### TASKS FOR THIS EXERCISE
[a] In the pregnancy myths article, swap "self-esteem" for "confidence" and write out everything from "2. Hair dyes" down to "the best option.".
[b] Carry on the article about common pregnancy myths from the point where it stops.

From beliefs that a lunar eclipse can cause fetal abnormalities to associating the baby’s gender through a woman’s appearance, there is no denying that pregnancy myths abound. With the general notion of pregnancy as a time when women are most vulnerable to hazards, it comes with no surprise that pregnancy myths have survived the times. But whether or not these myths have any scientific bearing, they seem to attract believers even to this very day. Listed below are the most common pregnancy myths along with an explanation whether these are even worth believing:

1. Heavy lifting can cause preterm birth.

This myth is not absolutely false because in high-risk pregnancies, women are really cautioned to avoid heavy lifting to prevent preterm birth. Conditions that may require women to avoid heavy lifting are those with a history of preterm birth, incompetent cervix, miscarriage, and other abnormalities of the cervix and uterus. To add to that, it is generally considered unsafe to carry more than 25 pounds of weight because pregnancy alters a woman’s sense of balance thereby making fall-related accidents and injuries common.

2. Hair dyes are not safe to use during pregnancy.

When pregnancy changes are plenty, hair dyes offer women an extra boost in their self-esteem. But are they totally safe? According to the American College Obstetricians or ACOG, there have been no known risks in the use of hair dyes in pregnant women because very little dye gets absorbed through the skin. If you don’t want to be in contact with any chemicals during pregnancy, opt for non-chemical or natural dyes because they are of course, the best option.

3. Pregnant women should avoid taking baths.

There is no truth to this myth whatsoever; however pregnant women are strongly advised to avoid taking hot baths and saunas. During pregnancy, expecting women are advised to stay away from activities that would raise their core temperature to more than 102 degrees Fahrenheit. Prolonged overheating for at least 10 minutes is unsafe for the baby and when it happens during the first trimester, it may lead to neural tube defects. In the latter part of pregnancy, overheating can easily lead to dehydration.

4. Air travel during pregnancy is not safe.

### STORED DATA
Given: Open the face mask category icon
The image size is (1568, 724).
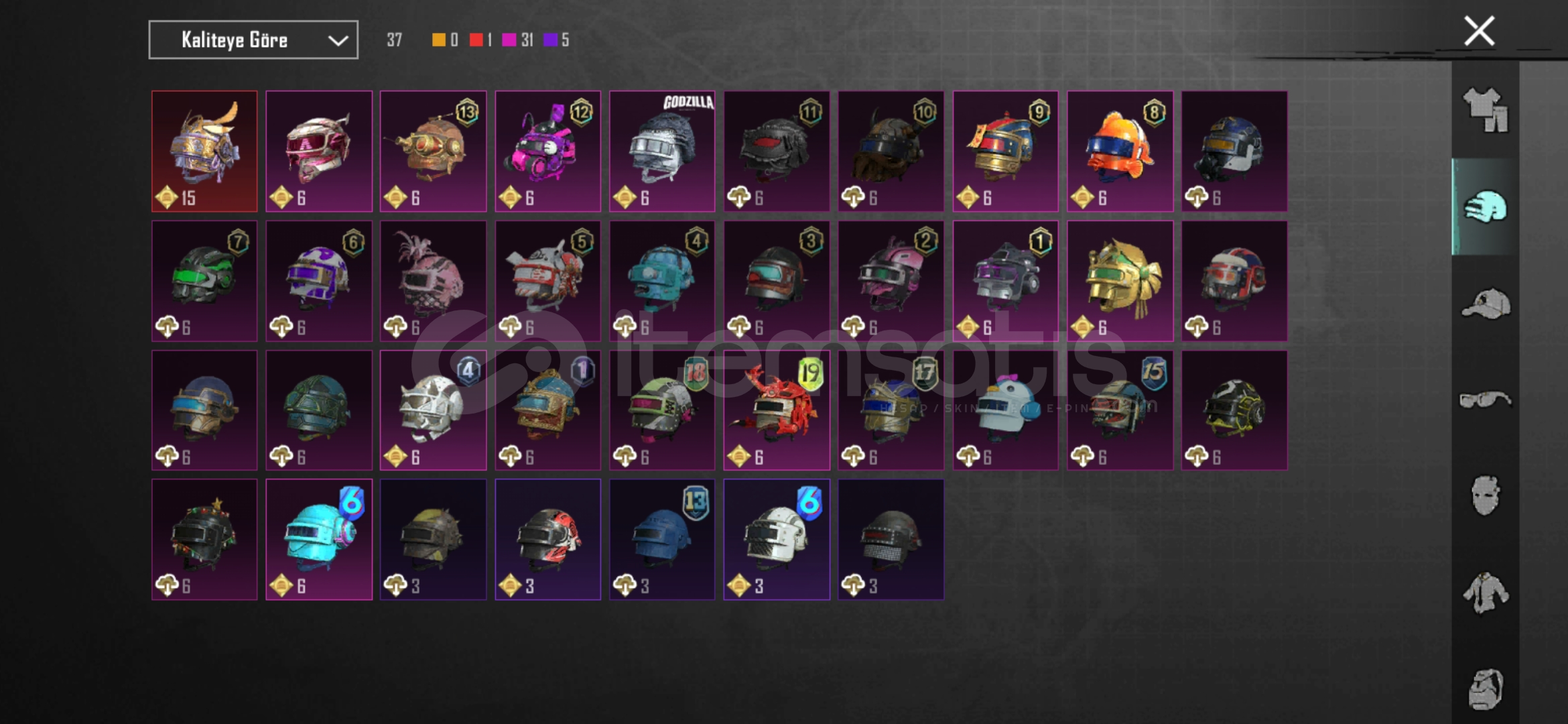Looking at the screenshot, I should pos(1486,496).
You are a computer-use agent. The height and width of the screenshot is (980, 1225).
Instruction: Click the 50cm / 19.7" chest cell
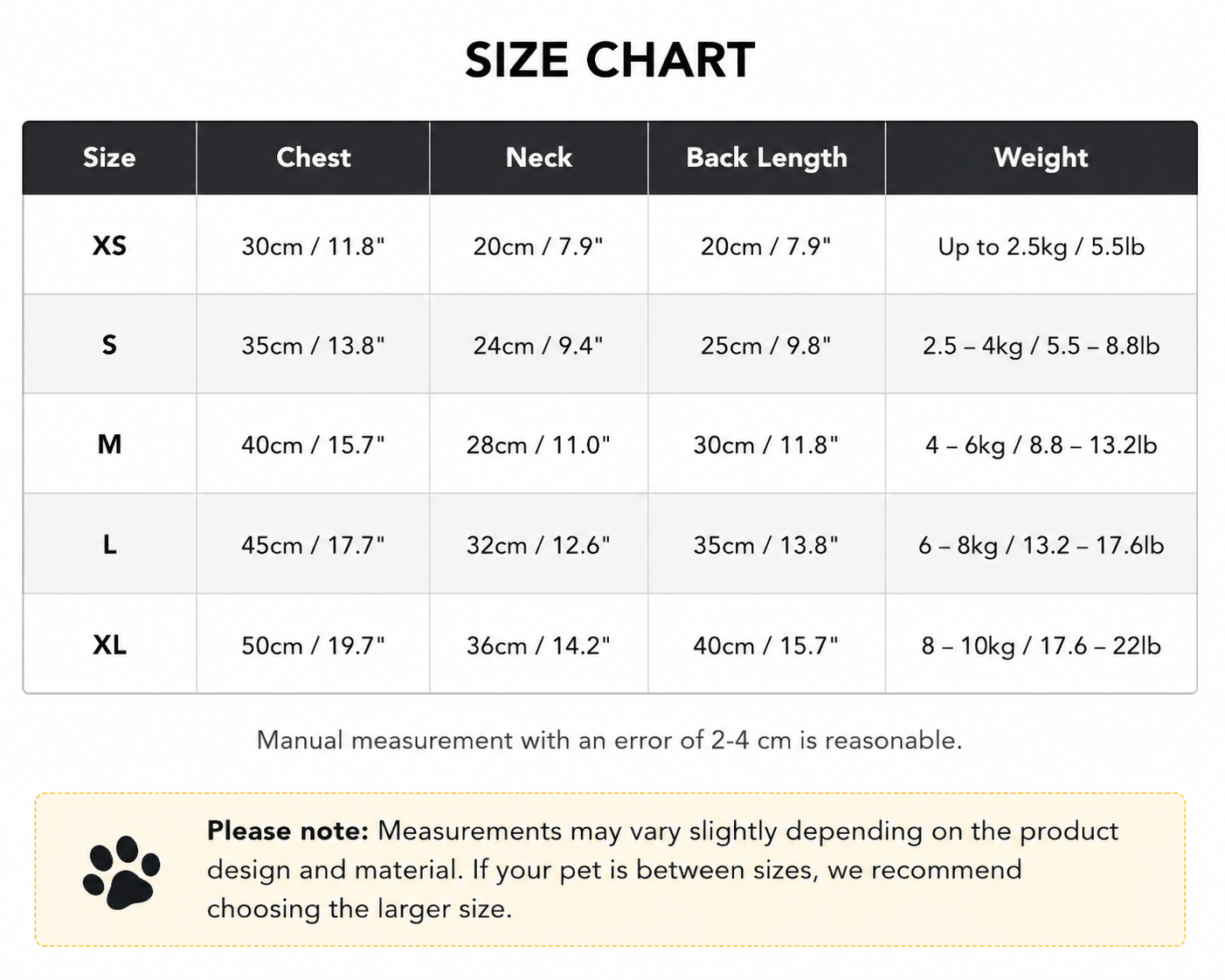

### RESPONSES BY ITEM NUMBER
[a]
2. Hair dyes are not safe to use during pregnancy.

When pregnancy changes are plenty, hair dyes offer women an extra boost in their confidence. But are they totally safe? According to the American College Obstetricians or ACOG, there have been no known risks in the use of hair dyes in pregnant women because very little dye gets absorbed through the skin. If you don’t want to be in contact with any chemicals during pregnancy, opt for non-chemical or natural dyes because they are of course, the best option.

[b]
Air travel is deemed safe for leisure flyers. However, you need to consult your health care provider if your work involves frequent flying because repeated exposure to radiation due to high altitude flying may no longer be safe for your baby. The other concern with flying is also the overall safety of a pregnant woman and her baby. In uncomplicated pregnancies, flying is safe especially during the second trimester. But flying is no longer allowed after the 36th week of pregnancy because in the event of early delivery, medical care is not immediately available. Likewise, expecting moms who are at risk for premature labor and those with blood pressure issues are not allowed to fly. Women with sickle cell disease, uncontrolled diabetes, and placental abnormalities are also not allowed to travel by plane.  For your safety, get your doctor’s approval before making any travel plans.

5. Standing for long periods of time can lead to prematurity.

Studies have shown that prolonged standing can increase the risk of preterm birth. When standing, circulation in the lower extremities is compromised and it can potentially hamper the delivery of nutrients to the baby. For this very reason, expectant moms are advised to take rest periods — ideally after every 4 hours of prolonged standing. If your job requires that you stay in a certain position for a long period of time, make sure that you shift positions and take breaks at intervals.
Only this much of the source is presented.